WHAT IS ASKED: Convert the listing below, from its start through the line containing "Action: [x=867, y=529]", into a JSON list of strings with one string per line, leaving out blank lines.

-- Start --

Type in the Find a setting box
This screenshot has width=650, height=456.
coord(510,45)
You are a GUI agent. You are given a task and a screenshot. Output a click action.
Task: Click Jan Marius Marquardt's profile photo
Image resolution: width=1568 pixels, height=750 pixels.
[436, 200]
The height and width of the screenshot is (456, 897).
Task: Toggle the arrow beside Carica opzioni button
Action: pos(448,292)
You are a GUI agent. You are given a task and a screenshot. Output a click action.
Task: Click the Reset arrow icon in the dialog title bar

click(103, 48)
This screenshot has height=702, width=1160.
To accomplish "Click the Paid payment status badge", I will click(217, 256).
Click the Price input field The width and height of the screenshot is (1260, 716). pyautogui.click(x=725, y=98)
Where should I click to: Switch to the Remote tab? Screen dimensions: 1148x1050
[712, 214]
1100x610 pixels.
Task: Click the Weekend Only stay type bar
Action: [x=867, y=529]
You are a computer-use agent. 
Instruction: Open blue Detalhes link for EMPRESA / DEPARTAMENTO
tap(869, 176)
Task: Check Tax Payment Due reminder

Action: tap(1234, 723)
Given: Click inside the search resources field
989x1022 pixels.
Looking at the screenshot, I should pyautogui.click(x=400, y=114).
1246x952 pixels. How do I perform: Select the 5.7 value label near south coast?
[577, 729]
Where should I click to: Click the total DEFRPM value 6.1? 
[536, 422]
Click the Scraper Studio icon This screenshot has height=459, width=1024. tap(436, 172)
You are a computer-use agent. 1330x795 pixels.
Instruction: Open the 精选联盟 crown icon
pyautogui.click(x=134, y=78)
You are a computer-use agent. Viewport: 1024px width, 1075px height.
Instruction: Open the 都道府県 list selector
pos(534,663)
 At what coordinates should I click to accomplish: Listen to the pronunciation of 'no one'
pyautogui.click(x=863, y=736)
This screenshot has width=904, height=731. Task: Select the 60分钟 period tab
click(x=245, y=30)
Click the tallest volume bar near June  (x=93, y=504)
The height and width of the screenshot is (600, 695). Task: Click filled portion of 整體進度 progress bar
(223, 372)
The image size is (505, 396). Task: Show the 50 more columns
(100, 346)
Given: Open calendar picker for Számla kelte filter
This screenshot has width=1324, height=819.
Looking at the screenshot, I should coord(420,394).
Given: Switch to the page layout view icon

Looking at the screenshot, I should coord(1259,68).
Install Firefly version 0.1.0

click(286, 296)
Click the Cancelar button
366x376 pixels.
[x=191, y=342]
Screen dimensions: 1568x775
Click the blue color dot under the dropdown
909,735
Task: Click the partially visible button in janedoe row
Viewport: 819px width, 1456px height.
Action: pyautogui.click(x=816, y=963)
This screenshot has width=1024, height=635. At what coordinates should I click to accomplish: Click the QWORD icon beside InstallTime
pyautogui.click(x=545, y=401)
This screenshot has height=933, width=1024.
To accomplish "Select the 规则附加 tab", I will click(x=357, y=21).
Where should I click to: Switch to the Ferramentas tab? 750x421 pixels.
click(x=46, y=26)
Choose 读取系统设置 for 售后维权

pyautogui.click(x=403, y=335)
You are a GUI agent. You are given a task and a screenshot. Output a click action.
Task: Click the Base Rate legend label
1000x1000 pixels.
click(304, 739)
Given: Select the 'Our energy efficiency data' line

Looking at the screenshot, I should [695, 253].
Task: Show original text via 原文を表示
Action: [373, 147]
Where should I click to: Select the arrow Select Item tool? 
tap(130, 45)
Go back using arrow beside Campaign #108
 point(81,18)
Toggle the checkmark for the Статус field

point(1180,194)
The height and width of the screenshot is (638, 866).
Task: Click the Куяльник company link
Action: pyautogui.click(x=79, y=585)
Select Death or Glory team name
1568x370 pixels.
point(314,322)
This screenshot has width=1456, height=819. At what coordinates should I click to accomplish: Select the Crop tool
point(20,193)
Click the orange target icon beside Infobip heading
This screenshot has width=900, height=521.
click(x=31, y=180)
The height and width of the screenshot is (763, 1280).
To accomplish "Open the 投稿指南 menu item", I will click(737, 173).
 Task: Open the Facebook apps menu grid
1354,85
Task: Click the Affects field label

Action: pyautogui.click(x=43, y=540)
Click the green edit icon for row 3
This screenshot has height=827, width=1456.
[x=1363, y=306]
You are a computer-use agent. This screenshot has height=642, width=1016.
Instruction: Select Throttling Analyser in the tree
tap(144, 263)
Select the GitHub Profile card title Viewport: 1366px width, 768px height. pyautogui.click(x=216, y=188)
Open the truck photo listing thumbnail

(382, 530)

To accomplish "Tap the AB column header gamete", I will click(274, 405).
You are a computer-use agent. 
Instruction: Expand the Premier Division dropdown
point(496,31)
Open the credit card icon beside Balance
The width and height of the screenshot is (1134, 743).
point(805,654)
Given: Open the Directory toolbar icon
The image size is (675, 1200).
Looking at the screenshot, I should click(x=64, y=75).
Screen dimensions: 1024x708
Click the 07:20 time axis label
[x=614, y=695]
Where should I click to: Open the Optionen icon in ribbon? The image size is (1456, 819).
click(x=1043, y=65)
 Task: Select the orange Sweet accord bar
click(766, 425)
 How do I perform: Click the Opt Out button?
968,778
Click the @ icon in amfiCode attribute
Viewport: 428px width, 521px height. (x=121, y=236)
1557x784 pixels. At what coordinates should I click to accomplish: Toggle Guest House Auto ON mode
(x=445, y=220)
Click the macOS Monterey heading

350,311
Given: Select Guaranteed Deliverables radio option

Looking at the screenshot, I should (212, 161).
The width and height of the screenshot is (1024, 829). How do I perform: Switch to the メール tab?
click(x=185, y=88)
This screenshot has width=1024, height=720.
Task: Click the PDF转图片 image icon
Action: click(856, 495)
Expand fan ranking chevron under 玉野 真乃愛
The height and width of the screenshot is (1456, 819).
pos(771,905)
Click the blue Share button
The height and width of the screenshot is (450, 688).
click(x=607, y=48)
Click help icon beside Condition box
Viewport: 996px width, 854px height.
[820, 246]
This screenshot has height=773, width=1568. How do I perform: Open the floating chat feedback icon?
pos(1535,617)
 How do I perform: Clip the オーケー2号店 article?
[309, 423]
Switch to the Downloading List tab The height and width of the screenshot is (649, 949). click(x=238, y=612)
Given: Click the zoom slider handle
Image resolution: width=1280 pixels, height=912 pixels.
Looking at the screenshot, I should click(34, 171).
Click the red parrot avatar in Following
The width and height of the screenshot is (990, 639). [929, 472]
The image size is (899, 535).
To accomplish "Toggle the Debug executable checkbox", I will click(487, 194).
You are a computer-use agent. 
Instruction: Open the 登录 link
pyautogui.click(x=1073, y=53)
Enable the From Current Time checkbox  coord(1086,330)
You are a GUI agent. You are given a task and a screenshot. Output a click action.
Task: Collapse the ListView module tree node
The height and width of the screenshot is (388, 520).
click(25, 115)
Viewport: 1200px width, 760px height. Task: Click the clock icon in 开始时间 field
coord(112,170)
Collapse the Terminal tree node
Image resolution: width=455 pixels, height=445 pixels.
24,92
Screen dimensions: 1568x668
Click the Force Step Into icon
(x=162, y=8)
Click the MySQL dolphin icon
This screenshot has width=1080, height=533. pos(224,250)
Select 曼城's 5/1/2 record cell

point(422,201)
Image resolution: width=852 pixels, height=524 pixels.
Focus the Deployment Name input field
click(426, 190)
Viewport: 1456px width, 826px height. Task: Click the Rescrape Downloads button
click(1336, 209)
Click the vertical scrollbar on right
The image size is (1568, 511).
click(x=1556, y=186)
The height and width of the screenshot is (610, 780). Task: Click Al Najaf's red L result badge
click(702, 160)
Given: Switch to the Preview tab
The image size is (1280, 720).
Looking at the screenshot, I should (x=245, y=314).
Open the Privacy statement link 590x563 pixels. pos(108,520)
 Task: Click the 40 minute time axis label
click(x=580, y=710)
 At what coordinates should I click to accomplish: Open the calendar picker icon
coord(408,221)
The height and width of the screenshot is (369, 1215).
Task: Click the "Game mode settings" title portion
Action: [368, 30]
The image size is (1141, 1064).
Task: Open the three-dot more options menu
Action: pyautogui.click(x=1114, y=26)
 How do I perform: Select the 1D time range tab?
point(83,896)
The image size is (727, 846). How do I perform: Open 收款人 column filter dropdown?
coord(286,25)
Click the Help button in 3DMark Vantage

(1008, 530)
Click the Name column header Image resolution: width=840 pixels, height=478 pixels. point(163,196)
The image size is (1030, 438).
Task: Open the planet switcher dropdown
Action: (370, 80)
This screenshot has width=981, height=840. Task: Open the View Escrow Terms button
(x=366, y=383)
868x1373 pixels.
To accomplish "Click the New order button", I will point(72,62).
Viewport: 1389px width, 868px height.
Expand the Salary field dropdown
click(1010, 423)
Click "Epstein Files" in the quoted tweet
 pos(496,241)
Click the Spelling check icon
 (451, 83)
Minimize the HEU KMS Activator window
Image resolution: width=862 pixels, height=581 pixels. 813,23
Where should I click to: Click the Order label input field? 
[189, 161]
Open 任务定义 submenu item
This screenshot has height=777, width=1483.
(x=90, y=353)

-- End --

SOLUTION FOR THIS EXERCISE:
[
  "Type in the Find a setting box",
  "This screenshot has width=650, height=456.",
  "coord(510,45)",
  "You are a GUI agent. You are given a task and a screenshot. Output a click action.",
  "Task: Click Jan Marius Marquardt's profile photo",
  "Image resolution: width=1568 pixels, height=750 pixels.",
  "[436, 200]",
  "The height and width of the screenshot is (456, 897).",
  "Task: Toggle the arrow beside Carica opzioni button",
  "Action: pos(448,292)",
  "You are a GUI agent. You are given a task and a screenshot. Output a click action.",
  "Task: Click the Reset arrow icon in the dialog title bar",
  "click(103, 48)",
  "This screenshot has height=702, width=1160.",
  "To accomplish \"Click the Paid payment status badge\", I will click(217, 256).",
  "Click the Price input field The width and height of the screenshot is (1260, 716). pyautogui.click(x=725, y=98)",
  "Where should I click to: Switch to the Remote tab? Screen dimensions: 1148x1050",
  "[712, 214]",
  "1100x610 pixels.",
  "Task: Click the Weekend Only stay type bar",
  "Action: [x=867, y=529]"
]